**The exercise**. Copy each of the records below word for word, keeping every line in its original order.

#### Input data

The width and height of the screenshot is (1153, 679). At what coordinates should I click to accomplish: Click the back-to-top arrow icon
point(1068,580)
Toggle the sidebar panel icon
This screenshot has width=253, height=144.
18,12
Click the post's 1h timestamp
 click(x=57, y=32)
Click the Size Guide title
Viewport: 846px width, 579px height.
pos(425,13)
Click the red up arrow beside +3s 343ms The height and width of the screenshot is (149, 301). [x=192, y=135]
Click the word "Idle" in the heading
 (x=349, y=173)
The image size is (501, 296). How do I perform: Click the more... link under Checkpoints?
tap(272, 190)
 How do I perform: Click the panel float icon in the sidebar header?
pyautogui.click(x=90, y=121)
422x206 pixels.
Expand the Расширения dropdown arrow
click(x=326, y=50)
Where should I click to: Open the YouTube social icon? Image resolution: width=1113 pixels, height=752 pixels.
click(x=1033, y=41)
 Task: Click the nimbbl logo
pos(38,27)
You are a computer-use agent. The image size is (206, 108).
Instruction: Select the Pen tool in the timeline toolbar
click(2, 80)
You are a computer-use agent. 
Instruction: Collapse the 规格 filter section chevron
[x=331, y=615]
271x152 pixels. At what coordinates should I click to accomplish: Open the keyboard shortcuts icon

########

**Result below**.
The width and height of the screenshot is (1153, 679). At what coordinates should I click to accomplish: Click the back-to-top arrow icon
point(1068,580)
Toggle the sidebar panel icon
This screenshot has width=253, height=144.
18,12
Click the post's 1h timestamp
 click(x=57, y=32)
Click the Size Guide title
Viewport: 846px width, 579px height.
pos(425,13)
Click the red up arrow beside +3s 343ms The height and width of the screenshot is (149, 301). [x=192, y=135]
Click the word "Idle" in the heading
 (x=349, y=173)
The image size is (501, 296). How do I perform: Click the more... link under Checkpoints?
tap(272, 190)
 How do I perform: Click the panel float icon in the sidebar header?
pyautogui.click(x=90, y=121)
422x206 pixels.
Expand the Расширения dropdown arrow
click(x=326, y=50)
Where should I click to: Open the YouTube social icon? Image resolution: width=1113 pixels, height=752 pixels.
click(x=1033, y=41)
 Task: Click the nimbbl logo
pos(38,27)
You are a computer-use agent. The image size is (206, 108).
Instruction: Select the Pen tool in the timeline toolbar
click(2, 80)
You are a computer-use agent. 
Instruction: Collapse the 规格 filter section chevron
[x=331, y=615]
271x152 pixels. At what coordinates should I click to accomplish: Open the keyboard shortcuts icon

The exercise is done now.